=== Exercise instructions ===
Your response should be every line of the data, written out exactly.

=== Entries shown ===
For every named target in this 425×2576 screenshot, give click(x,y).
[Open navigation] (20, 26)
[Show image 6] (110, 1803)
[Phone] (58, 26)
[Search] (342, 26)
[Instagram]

=== Result for this task ===
For every named target in this 425×2576 screenshot, give click(x,y).
[Open navigation] (20, 26)
[Show image 6] (110, 1803)
[Phone] (58, 26)
[Search] (342, 26)
[Instagram]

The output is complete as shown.